PROVIDED PASSAGE →
"""

Fallacies of Distributed Systems

False assumptions in distributed computing happen all the time, and they often have high costs. Peter Deutsch asserts that there are at least 7 false assumptions system architects and software developers are likely to make, and James Gosling later added an eighth fallacy.

The network is reliable
Latency is zero
Bandwidth is infinite
The network is secure
Topology doesn’t change
There is one administrator
Transport cost is zero
The network is homogeneous

We’ll look through each one, why it’s relevant when designing and operating any distributed application, and explain what you should genuinely assume (the worst).

1. The Network is Reliable

No. The network is NOT reliable. Developers and users get to live in a beautiful abstract world where the possibility of things going wrong that they’re on the hook for is complicated but quite bounded. The ops team is out there running a bunch of metal, sand, and silicon zipping and zapping your abstracted messages across the country/globe. This is the real world; stuff is bound to go wrong and to be quite honest, it’s amazing any of this even works at all! Cables are bound to be tripped on, dug up by accident with a backhoe, or otherwise get damaged. Hardware can fail with no prior indication that it’s about to fail. Administrative mistakes are bound to happen. Everyday changes to the configuration of this extensive, multilayered system we call the network are going to go sideways eventually. It gets even crazier if we zoom in to a small timescale as networks have micro-failures and inconsistencies all the time! Switch buffers may fill, packets get dropped, changes in latency over brief periods (jitter) can occur, each of these possibly many times each day with potentially devasting impact on the performance of an application.

Auger brutally ripping the guts out of your application - it doesn't care

Applications must be designed to account for these types of issues. If an outage occurs, should the application stall? When the network comes back, does it attempt to reconnect gracefully or does it require a manual restart? How does your application handle lost messages? Does it keep trying to send them out every few milliseconds, flooding the network? These are all questions you should be asking yourself as you plan your error handling.

"""

DATA LINES →
"""

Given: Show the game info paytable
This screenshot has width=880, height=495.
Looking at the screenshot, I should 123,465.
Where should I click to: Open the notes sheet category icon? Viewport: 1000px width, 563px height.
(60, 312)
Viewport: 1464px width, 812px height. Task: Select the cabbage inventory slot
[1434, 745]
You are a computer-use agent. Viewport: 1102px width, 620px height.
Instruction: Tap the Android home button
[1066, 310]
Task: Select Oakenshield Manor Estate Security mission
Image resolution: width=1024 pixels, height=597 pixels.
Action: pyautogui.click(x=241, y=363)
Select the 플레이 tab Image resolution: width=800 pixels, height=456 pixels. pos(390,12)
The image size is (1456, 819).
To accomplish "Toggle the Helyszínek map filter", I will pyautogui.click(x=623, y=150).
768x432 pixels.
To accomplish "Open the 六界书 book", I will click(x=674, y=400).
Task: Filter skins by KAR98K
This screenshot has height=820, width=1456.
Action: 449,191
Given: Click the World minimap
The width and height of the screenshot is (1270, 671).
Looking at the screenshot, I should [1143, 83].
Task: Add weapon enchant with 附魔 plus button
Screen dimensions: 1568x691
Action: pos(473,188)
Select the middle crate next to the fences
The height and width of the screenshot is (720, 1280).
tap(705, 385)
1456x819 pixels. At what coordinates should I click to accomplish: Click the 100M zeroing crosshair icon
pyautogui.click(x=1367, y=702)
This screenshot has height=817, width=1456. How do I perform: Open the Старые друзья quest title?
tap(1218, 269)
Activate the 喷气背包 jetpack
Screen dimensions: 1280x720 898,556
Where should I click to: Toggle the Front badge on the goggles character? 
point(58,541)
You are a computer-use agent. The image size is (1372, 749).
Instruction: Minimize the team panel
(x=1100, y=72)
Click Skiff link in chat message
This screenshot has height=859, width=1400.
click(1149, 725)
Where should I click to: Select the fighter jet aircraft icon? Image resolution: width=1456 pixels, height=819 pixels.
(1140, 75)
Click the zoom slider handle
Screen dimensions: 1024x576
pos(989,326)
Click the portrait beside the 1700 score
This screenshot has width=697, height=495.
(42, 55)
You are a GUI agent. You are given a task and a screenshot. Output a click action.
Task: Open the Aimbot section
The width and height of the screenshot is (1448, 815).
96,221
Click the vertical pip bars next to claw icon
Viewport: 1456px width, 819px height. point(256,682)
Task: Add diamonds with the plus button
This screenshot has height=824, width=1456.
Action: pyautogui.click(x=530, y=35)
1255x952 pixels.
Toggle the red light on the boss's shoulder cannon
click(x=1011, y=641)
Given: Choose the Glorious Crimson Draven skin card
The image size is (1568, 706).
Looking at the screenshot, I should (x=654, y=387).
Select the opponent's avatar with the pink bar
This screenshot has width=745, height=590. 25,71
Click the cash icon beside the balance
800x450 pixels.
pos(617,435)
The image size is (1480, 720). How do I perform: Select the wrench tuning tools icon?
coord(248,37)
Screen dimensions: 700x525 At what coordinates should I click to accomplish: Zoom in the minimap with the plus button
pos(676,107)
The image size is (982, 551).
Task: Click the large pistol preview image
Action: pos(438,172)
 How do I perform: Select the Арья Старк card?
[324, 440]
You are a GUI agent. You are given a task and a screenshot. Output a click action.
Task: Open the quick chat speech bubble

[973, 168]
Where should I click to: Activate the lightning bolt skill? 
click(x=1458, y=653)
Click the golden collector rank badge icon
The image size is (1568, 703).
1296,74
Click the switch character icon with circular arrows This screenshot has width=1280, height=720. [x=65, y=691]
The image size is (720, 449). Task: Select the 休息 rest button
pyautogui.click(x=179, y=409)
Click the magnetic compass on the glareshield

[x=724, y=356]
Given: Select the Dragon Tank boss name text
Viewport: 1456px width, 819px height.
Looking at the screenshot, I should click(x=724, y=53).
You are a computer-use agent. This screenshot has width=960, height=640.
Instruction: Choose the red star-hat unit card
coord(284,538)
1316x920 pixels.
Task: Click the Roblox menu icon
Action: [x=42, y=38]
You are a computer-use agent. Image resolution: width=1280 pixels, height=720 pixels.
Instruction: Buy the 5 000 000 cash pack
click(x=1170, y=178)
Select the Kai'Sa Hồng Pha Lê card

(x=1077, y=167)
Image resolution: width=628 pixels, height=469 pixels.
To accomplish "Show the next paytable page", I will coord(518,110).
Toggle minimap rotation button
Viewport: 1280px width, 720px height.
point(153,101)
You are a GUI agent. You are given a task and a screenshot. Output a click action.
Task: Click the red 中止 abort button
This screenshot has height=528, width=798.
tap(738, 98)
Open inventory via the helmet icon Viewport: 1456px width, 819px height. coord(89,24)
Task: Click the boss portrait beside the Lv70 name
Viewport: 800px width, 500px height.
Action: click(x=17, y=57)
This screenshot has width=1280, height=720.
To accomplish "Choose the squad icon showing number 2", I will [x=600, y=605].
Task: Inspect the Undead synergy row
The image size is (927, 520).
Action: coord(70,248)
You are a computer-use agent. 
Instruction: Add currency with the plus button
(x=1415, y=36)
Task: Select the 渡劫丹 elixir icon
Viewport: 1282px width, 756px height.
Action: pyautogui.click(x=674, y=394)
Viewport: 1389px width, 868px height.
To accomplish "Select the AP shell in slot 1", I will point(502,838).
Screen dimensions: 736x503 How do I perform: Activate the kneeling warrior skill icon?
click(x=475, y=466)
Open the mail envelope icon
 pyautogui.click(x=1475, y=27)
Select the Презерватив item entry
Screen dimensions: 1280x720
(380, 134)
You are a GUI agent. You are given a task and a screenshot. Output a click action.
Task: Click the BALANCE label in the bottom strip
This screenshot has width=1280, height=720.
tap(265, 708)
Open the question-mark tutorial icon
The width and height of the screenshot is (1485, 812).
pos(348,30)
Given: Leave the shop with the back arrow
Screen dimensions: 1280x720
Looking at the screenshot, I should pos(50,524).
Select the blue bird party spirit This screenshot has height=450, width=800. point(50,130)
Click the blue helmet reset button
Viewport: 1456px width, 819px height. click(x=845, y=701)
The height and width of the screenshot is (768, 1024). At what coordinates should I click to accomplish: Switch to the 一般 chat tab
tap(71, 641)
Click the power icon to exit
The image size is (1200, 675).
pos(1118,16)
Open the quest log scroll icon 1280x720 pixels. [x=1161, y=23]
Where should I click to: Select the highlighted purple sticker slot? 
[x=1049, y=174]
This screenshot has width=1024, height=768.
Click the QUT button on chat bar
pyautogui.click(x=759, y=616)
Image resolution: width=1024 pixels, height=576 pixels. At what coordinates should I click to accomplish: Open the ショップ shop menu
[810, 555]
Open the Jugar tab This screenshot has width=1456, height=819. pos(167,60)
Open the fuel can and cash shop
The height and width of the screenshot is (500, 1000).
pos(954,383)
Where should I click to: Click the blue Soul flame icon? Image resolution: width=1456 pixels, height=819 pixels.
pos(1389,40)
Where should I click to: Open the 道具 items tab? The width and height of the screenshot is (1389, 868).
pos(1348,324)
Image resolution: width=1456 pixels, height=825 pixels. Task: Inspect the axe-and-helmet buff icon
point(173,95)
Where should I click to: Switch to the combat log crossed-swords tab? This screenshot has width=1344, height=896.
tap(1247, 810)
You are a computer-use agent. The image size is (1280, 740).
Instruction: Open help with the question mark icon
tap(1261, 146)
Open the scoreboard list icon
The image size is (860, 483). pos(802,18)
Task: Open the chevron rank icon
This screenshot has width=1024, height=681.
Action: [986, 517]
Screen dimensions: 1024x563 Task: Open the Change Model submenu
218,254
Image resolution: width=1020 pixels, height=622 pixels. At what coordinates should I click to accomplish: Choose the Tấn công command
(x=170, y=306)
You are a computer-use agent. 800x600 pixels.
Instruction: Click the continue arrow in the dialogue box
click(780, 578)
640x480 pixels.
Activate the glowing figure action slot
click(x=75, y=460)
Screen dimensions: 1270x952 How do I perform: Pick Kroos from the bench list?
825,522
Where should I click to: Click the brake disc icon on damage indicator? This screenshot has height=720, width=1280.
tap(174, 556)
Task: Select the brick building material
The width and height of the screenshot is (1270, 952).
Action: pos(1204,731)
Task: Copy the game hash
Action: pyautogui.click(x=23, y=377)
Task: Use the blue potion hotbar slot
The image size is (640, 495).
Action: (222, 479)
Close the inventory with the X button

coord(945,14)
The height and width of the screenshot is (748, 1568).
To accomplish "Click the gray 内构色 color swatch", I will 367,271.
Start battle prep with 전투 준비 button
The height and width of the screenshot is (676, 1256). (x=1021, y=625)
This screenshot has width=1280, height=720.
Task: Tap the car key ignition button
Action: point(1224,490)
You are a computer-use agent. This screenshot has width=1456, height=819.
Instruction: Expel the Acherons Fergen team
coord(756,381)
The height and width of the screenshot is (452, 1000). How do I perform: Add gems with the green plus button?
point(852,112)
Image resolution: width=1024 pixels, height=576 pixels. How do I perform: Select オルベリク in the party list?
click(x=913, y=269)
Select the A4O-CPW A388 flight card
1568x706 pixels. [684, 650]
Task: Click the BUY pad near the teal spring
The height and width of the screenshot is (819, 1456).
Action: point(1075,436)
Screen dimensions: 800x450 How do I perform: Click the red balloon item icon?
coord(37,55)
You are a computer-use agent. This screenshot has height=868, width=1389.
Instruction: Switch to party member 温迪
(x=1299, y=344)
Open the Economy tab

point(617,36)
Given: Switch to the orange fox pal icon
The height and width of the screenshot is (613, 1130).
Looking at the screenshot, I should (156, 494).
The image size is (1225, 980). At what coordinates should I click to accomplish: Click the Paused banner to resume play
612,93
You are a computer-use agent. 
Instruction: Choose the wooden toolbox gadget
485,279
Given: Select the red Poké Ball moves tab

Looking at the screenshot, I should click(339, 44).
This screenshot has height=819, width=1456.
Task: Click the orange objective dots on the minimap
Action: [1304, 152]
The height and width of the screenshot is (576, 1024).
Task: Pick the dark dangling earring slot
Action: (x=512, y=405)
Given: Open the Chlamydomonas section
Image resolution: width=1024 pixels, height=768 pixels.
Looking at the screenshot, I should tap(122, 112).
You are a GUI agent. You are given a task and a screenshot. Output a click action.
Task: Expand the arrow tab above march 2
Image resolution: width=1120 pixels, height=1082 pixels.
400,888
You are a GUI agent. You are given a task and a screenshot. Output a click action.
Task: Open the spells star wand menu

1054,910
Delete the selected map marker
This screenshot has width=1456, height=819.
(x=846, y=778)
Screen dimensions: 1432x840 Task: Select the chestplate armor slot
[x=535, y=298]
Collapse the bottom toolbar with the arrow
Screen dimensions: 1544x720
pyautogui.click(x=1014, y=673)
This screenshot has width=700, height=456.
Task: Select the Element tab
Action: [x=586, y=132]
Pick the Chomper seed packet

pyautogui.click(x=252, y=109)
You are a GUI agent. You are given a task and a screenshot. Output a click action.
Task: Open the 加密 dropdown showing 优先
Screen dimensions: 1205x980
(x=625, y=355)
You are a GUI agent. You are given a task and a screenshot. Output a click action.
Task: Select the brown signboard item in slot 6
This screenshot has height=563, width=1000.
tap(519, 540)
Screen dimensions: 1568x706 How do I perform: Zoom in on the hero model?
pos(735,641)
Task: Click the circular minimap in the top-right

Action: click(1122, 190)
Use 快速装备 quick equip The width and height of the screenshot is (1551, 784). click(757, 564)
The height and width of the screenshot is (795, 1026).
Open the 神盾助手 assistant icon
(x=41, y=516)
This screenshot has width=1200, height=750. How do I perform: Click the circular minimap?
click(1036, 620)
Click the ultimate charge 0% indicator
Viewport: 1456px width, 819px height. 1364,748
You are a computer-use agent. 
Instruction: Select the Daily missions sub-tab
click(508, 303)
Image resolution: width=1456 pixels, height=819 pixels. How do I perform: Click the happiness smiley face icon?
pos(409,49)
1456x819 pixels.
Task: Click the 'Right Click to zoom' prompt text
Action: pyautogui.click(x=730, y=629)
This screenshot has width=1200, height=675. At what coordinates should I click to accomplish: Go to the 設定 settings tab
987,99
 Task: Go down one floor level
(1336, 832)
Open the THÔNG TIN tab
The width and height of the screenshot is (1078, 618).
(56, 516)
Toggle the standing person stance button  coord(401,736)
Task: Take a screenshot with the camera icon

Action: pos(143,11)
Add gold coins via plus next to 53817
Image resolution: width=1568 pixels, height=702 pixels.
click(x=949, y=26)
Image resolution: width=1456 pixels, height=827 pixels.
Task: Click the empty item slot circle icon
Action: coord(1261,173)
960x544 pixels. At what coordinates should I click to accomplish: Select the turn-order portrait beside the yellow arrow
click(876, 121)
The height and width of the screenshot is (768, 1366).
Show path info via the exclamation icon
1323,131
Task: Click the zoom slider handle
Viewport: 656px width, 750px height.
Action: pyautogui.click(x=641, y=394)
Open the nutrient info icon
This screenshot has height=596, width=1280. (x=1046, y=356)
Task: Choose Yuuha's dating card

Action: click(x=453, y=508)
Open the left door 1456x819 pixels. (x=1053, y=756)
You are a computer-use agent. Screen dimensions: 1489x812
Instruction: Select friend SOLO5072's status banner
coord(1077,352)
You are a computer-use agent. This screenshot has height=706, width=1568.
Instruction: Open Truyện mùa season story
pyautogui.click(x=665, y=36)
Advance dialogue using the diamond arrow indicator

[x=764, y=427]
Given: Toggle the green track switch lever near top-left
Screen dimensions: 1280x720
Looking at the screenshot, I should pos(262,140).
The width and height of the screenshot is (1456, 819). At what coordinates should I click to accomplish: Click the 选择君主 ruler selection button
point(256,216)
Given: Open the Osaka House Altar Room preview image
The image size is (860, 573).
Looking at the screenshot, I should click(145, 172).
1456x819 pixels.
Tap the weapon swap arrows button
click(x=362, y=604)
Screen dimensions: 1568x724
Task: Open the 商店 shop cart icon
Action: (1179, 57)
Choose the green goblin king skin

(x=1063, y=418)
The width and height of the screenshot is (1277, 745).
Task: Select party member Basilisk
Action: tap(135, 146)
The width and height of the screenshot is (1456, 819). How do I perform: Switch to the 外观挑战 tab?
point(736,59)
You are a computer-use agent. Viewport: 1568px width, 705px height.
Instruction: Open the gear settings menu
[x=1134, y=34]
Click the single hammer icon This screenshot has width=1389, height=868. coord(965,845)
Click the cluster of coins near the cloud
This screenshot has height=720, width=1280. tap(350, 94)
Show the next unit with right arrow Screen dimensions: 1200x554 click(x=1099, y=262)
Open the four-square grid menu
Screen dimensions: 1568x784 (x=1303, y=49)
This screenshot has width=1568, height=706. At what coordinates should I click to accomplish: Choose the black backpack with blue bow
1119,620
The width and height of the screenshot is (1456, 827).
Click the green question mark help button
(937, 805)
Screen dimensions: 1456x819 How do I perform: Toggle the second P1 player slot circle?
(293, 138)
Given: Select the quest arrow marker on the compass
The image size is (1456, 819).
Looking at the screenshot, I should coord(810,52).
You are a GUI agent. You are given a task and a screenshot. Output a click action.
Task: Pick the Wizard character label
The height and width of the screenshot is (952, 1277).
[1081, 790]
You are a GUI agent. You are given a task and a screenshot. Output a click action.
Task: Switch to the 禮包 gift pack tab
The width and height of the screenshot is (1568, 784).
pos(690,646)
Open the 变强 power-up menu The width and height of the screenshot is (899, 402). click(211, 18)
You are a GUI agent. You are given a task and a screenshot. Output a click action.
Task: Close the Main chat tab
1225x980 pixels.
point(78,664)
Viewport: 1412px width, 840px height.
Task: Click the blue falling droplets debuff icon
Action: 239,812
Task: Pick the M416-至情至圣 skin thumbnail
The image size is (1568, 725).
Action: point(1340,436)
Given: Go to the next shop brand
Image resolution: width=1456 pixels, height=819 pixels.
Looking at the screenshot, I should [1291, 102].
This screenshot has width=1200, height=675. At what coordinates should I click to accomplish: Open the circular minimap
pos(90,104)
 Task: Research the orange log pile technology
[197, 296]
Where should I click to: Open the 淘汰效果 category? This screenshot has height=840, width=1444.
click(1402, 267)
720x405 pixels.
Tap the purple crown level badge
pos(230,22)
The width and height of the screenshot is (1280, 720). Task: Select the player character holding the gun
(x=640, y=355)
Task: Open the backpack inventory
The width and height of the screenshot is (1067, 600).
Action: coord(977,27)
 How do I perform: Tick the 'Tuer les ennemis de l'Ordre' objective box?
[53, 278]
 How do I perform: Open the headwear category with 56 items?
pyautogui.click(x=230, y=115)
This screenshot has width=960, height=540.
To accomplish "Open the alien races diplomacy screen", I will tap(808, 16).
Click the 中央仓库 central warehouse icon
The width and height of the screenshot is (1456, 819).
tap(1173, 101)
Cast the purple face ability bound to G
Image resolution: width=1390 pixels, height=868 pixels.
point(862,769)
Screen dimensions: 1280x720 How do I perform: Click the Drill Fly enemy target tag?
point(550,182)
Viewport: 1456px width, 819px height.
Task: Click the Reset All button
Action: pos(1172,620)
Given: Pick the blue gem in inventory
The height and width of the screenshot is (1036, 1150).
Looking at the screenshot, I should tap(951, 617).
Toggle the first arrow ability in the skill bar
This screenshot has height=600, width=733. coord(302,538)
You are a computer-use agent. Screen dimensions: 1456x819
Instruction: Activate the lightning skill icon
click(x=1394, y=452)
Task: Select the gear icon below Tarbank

"""

WHAT TO WORK ON →
a: List the false assumptions about distributed computing that the fallacies page names.
b: According to the fallacies page, who added the eighth fallacy?

SOLUTION LIST →
a:
- The network is reliable
- Latency is zero
- Bandwidth is infinite
- The network is secure
- Topology doesn’t change
- There is one administrator
- Transport cost is zero
- The network is homogeneous

b: James Gosling